=== WHAT IS NEEDED ===
What do you get when you return the records from the line that contains "716x657 pixels. How" through the line that contains "click(197, 290)", both lines included, copied exactly?

=== DATA SHOWN ===
^^^^^^^^^^^^^^^^

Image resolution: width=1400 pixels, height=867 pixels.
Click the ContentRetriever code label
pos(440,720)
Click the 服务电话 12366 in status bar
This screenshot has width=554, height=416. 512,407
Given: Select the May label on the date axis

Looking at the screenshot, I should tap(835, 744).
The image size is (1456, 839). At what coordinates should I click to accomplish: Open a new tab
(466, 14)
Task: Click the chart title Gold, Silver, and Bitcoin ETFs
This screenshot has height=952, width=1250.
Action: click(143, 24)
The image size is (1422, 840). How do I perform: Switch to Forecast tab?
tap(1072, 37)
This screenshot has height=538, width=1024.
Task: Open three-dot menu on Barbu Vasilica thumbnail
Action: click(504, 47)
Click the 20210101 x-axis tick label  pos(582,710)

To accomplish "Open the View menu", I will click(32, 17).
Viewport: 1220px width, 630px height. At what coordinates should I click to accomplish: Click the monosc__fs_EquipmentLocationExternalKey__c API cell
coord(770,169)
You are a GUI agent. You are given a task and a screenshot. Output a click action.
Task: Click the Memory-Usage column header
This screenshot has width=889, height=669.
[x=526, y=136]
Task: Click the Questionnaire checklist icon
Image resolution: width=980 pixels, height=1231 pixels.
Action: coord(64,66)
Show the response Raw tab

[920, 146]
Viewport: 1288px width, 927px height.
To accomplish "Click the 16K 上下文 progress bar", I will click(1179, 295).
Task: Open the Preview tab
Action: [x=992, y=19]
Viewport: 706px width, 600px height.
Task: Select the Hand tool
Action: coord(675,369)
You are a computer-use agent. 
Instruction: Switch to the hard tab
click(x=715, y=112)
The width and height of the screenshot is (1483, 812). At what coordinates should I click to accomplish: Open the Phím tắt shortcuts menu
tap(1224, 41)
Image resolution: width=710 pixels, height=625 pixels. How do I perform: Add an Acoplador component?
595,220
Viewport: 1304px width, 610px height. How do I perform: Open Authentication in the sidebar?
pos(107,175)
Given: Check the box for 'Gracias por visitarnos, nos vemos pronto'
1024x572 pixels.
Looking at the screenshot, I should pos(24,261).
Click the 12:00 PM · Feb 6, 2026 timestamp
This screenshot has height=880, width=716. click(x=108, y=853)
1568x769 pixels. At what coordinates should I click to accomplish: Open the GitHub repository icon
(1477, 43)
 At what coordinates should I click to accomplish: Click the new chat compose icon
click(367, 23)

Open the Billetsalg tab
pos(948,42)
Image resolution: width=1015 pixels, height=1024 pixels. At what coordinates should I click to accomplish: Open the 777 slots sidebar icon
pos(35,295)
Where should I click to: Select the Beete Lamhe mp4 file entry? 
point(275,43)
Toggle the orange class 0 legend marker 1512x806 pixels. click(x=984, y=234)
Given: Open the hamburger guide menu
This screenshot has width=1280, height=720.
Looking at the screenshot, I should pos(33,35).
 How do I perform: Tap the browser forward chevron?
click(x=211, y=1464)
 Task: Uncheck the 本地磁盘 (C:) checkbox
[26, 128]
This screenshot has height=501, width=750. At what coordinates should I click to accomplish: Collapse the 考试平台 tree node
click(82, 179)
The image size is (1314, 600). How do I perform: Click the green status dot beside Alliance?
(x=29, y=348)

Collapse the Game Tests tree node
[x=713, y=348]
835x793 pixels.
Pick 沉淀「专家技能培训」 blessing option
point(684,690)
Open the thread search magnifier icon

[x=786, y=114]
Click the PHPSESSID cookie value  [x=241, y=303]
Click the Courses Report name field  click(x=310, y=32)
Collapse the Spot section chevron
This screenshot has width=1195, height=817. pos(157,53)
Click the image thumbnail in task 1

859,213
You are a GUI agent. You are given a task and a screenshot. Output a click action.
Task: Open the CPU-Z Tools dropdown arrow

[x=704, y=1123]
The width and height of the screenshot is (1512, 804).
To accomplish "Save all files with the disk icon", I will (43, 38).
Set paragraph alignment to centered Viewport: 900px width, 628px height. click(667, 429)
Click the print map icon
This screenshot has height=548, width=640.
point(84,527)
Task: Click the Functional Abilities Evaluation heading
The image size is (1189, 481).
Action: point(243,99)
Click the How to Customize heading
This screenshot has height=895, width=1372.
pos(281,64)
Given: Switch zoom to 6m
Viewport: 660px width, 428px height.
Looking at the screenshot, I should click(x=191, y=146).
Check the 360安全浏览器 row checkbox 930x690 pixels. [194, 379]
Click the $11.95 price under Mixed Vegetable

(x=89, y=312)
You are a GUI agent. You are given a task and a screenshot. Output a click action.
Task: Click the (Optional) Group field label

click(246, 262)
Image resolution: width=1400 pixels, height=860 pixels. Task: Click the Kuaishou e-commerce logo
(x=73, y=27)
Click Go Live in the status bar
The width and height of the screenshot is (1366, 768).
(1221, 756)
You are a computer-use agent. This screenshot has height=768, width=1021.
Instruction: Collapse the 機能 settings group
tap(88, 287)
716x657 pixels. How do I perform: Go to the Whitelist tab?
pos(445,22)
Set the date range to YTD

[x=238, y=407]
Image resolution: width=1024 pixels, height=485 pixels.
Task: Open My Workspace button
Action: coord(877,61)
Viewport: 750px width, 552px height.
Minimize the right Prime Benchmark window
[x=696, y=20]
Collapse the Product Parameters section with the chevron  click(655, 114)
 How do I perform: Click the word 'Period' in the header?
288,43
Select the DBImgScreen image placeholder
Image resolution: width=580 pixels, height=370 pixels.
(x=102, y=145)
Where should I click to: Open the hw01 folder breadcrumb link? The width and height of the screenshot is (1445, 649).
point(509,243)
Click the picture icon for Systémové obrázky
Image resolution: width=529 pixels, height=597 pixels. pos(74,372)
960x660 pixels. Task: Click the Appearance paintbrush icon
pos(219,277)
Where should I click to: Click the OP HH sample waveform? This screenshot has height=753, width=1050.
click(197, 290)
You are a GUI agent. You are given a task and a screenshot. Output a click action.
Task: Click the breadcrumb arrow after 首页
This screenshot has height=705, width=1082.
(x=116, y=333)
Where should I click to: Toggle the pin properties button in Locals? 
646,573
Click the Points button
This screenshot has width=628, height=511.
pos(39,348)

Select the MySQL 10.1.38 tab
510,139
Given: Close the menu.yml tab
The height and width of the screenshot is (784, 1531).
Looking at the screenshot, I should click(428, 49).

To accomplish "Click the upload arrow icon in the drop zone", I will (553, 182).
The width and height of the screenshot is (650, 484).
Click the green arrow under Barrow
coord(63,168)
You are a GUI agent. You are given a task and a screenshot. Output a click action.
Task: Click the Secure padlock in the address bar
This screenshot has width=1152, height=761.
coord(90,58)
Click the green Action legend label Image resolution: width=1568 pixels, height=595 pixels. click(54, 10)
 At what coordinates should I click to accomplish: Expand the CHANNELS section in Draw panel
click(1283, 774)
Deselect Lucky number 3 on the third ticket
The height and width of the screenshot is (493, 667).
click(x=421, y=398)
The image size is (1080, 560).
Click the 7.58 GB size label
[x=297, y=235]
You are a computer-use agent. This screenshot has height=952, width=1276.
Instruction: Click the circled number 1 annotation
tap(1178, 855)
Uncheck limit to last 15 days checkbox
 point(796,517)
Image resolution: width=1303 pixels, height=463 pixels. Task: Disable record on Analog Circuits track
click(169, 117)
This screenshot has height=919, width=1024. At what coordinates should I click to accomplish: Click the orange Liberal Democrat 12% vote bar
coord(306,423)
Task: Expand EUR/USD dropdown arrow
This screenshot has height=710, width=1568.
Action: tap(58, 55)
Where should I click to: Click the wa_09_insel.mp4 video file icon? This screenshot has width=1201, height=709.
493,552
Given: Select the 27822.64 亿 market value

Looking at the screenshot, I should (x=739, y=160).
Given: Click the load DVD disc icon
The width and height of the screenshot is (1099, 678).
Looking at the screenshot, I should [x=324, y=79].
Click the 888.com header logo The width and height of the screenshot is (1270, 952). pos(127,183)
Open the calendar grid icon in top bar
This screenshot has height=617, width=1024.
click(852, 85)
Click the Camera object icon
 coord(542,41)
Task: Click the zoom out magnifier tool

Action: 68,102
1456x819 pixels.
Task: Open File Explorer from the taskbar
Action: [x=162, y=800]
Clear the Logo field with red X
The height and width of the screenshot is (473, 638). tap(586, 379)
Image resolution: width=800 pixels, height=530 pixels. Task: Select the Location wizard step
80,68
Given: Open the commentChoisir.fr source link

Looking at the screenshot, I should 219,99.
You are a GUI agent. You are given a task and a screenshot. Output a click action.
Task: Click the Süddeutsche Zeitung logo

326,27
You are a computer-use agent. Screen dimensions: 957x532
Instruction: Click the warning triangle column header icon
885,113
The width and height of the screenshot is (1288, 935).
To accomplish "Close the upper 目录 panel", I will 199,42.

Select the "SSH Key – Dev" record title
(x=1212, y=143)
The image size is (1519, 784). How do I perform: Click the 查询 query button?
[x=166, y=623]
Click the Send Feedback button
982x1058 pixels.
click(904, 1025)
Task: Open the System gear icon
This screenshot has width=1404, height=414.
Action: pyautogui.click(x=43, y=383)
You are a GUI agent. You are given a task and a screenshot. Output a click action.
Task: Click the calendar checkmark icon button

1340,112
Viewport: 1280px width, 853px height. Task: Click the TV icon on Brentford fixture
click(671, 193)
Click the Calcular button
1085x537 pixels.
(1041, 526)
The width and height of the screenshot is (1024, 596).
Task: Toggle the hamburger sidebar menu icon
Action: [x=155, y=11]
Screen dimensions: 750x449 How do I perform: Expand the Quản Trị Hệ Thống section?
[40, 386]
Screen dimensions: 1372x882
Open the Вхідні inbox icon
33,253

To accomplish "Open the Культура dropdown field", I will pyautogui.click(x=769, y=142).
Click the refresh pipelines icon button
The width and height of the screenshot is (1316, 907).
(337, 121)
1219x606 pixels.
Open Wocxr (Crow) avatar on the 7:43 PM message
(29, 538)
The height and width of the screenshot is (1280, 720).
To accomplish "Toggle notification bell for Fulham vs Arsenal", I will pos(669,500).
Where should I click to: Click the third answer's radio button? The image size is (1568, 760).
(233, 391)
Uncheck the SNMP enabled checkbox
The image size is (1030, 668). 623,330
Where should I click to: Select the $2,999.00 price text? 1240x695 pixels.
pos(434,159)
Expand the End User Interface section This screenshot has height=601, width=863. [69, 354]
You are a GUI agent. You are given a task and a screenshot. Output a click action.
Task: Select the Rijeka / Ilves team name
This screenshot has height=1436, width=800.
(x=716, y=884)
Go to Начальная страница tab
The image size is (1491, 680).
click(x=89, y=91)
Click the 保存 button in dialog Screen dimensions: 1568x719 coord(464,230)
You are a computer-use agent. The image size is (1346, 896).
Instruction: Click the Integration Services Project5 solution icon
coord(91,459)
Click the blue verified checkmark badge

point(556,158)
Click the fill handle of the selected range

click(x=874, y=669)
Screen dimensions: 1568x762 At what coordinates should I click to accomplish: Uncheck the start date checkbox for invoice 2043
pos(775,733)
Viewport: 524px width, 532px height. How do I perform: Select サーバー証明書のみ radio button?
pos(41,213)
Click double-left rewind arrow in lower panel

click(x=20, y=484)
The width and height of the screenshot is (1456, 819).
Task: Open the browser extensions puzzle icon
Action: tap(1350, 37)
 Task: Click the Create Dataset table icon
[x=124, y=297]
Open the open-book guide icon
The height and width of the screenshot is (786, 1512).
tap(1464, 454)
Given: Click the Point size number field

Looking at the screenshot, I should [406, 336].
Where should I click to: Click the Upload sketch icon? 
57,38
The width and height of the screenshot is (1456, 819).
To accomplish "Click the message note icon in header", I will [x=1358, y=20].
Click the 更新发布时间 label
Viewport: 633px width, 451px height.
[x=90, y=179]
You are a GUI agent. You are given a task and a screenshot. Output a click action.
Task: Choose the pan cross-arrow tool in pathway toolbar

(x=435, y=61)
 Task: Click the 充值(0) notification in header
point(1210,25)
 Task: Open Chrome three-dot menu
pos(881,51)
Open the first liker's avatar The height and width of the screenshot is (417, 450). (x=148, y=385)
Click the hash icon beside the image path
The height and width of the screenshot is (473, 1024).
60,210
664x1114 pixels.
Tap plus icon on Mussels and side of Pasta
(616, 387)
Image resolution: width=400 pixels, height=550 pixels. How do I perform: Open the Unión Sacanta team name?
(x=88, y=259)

^^^^^^^^^^^^^^^^

=== WRITTEN RESPONSE ===
716x657 pixels. How do I perform: Go to the Whitelist tab?
pos(445,22)
Set the date range to YTD

[x=238, y=407]
Image resolution: width=1024 pixels, height=485 pixels.
Task: Open My Workspace button
Action: coord(877,61)
Viewport: 750px width, 552px height.
Minimize the right Prime Benchmark window
[x=696, y=20]
Collapse the Product Parameters section with the chevron  click(655, 114)
 How do I perform: Click the word 'Period' in the header?
288,43
Select the DBImgScreen image placeholder
Image resolution: width=580 pixels, height=370 pixels.
(x=102, y=145)
Where should I click to: Open the hw01 folder breadcrumb link? The width and height of the screenshot is (1445, 649).
point(509,243)
Click the picture icon for Systémové obrázky
Image resolution: width=529 pixels, height=597 pixels. pos(74,372)
960x660 pixels. Task: Click the Appearance paintbrush icon
pos(219,277)
Where should I click to: Click the OP HH sample waveform? This screenshot has height=753, width=1050.
click(197, 290)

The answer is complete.